CULEMBORG - Afschrijving op bedrijfspanden ligt zwaar onder vuur. Ondernemers met een gecombineerd woon-bedrijfspand waarvan de woz-waarde hoger is dan de boekwaarde, mogen niet langer afschrijven. Dat heeft de Belastingkamer van het Gerechtshof Arnhem in een uitspraak bepaald.
Zeker enkele tienduizenden ondernemers zijn de klos. Volgens het hof is afschrijving uit den boze als er sprake is van een "aanmerkelijke, blijvende verandering van de waarde van het pand".
Het College van Belastingadviseurs (CB) denkt echter dat de uitspraak "geen losse flodder is, maar een serieuze beleidswijziging die sommige individuele ondernemers zelfs tienduizenden euro's per jaar kan kosten". Het CB zegt aanwijzingen te hebben dat belastinginspecteurs afschrijving op woon-bedrijfspanden steeds vaker weigeren. De uitspraak van het Arnhemse hof zou hiervan een logisch gevolg zijn.
"Dat de nog niet gerealiseerde winst vroegtijdig wordt belast terwijl hiervoor de middelen ontbreken, brengt heel veel ondernemers in de problemen. Het treft vooral ondernemers in het midden- en kleinbedrijf omdat het gaat om woon-bedrijfspanden. Het zijn juist deze bedrijfspanden waarvan de woz-waarde boven de boekwaarde uitkomt", zegt adjunct-directeur Bert Bongers van het CB. Afschrijvingen zijn bedoeld om het 'verbruik' van een bedrijfsmiddel, in dit geval onroerend goed, toe te rekenen aan de perioden van gebruik.
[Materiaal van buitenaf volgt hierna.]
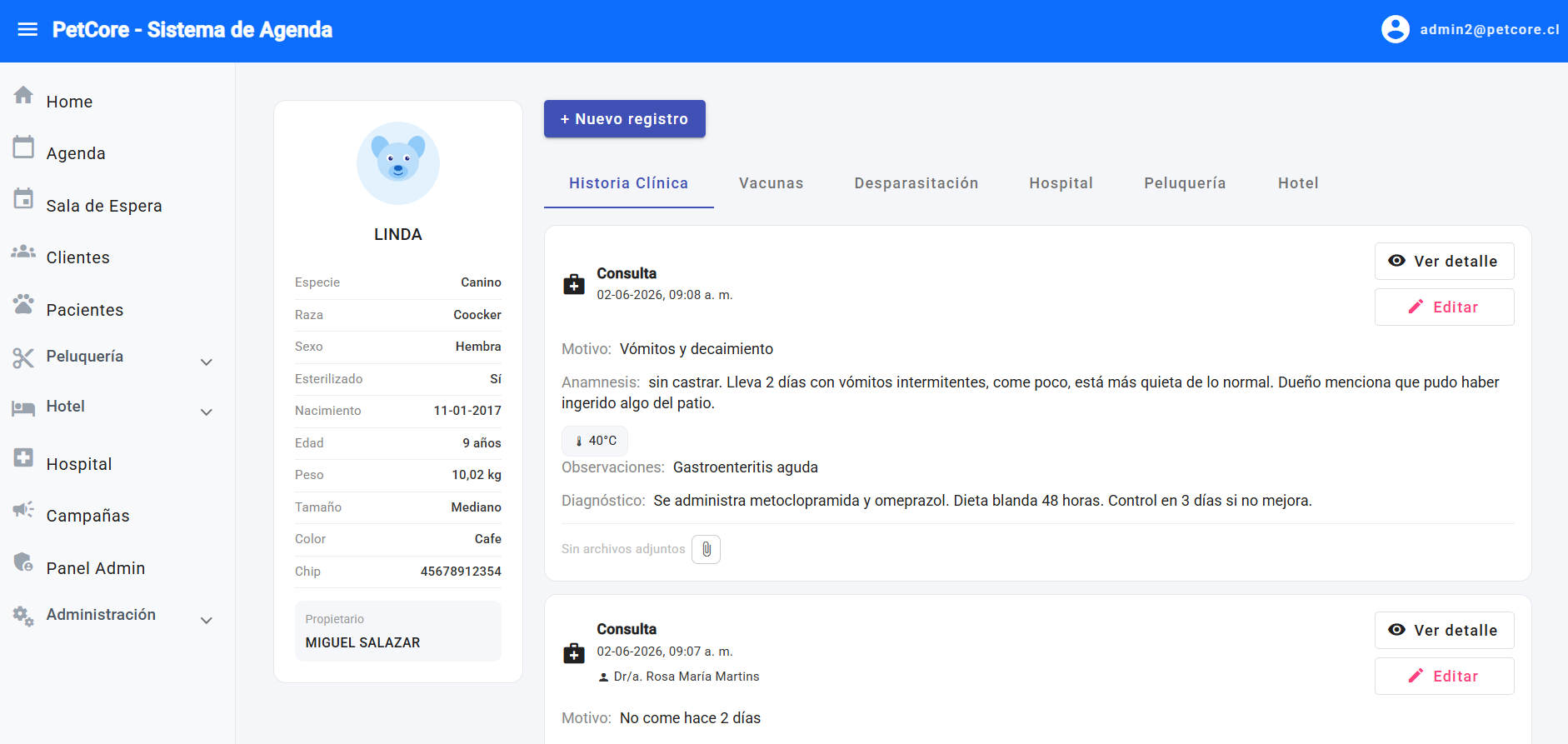
Task: Click the Campañas megaphone icon
Action: 23,509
De meest gangbare afschrijvingsperiode is 40 jaar.
Een woordvoerder van het ministerie van Financiën ontkent dat "de Belastingdienst nieuw beleid hanteert", maar dat het hof "gewoon voortborduurt op eerdere jurisprudentie". Onderzoek leert dat het Arnhemse hof steunt op een arrest uit 1958.
Juist dit laatste baart Bongers extra zorgen. Volgens hem druist het verbod op afschrijving in tegen de al jaren gehuldigde opvatting van het voorzichtigheidsbeginsel. "Dit is onderdeel van het fiscale goedkoopmansgebruik dat je verliezen direct neemt, maar winst pas als dit wordt gerealiseerd."
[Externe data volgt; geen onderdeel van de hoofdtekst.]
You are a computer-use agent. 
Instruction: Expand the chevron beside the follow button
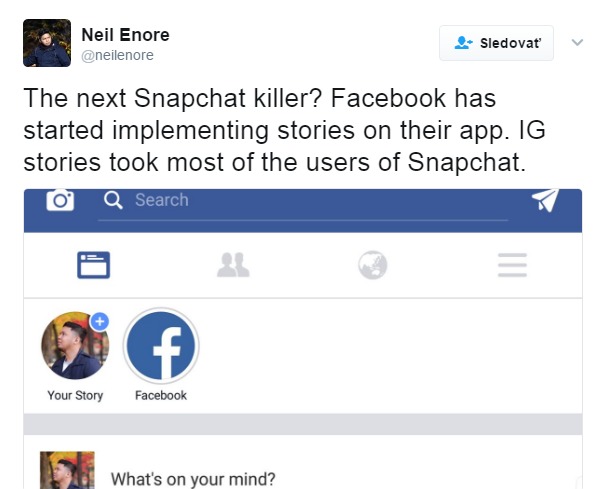(x=577, y=42)
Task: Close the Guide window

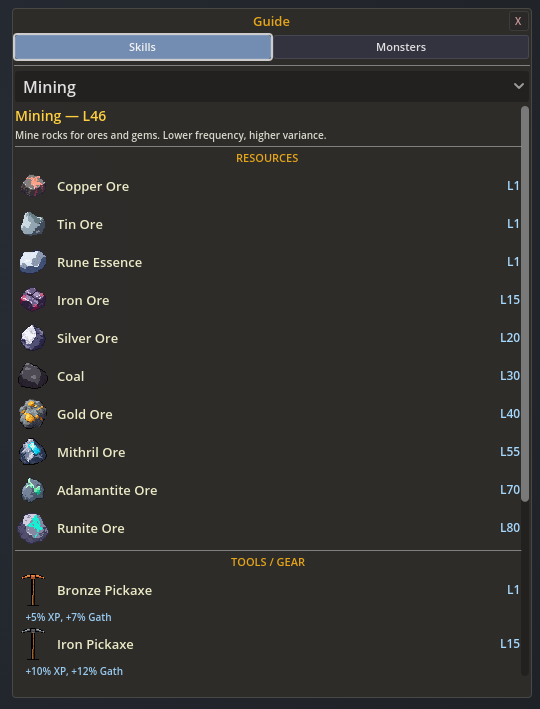Action: [x=518, y=21]
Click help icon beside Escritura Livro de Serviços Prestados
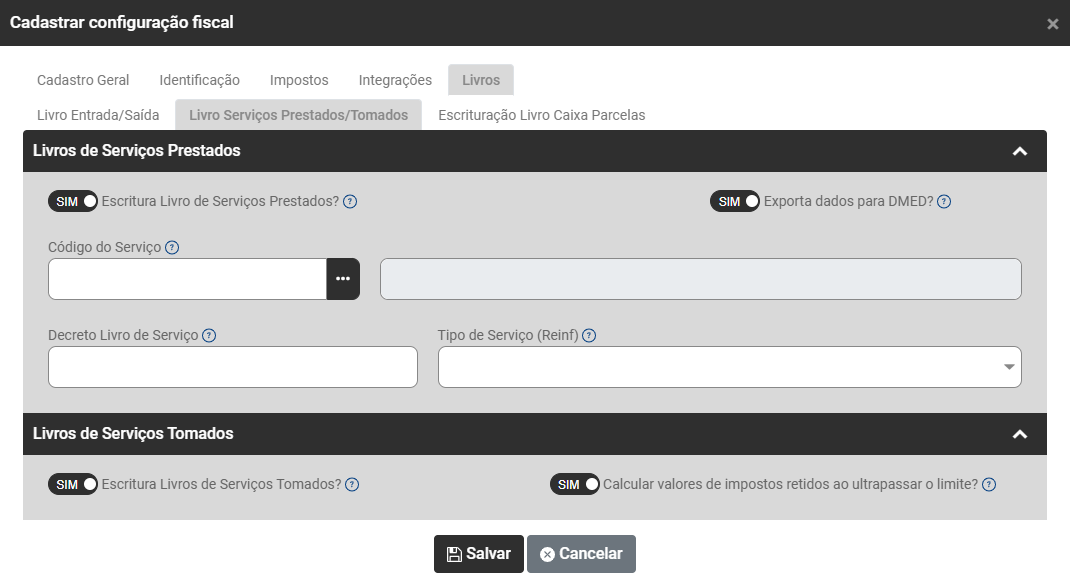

Het hof heeft daarnaast ook geen boodschap aan het vertrouwensbeginsel. "Aan de enkele omstandigheid dat de inspecteur gedurende lange tijd dezelfde afschrijving heeft toegestaan, kan belanghebbende (een eigenaar van een kapsalon, red.) niet het in rechte te beschermen vertrouwen ontlenen dat deze onder alle omstandigheden mag worden voortgezet", zo redeneert het hof.
Het CB vreest dan ook het ergste en wil op korte termijn een proefprocedure uitlokken bij een van de belastingkamers van de vijf gerechtshoven in ons land om uiteindelijk in cassatie te kunnen gaan bij de Hoge Raad. "Ook trekken we aan de bel bij de nieuwe staatssecretaris van Financiën, Van Eijck", aldus Bongers.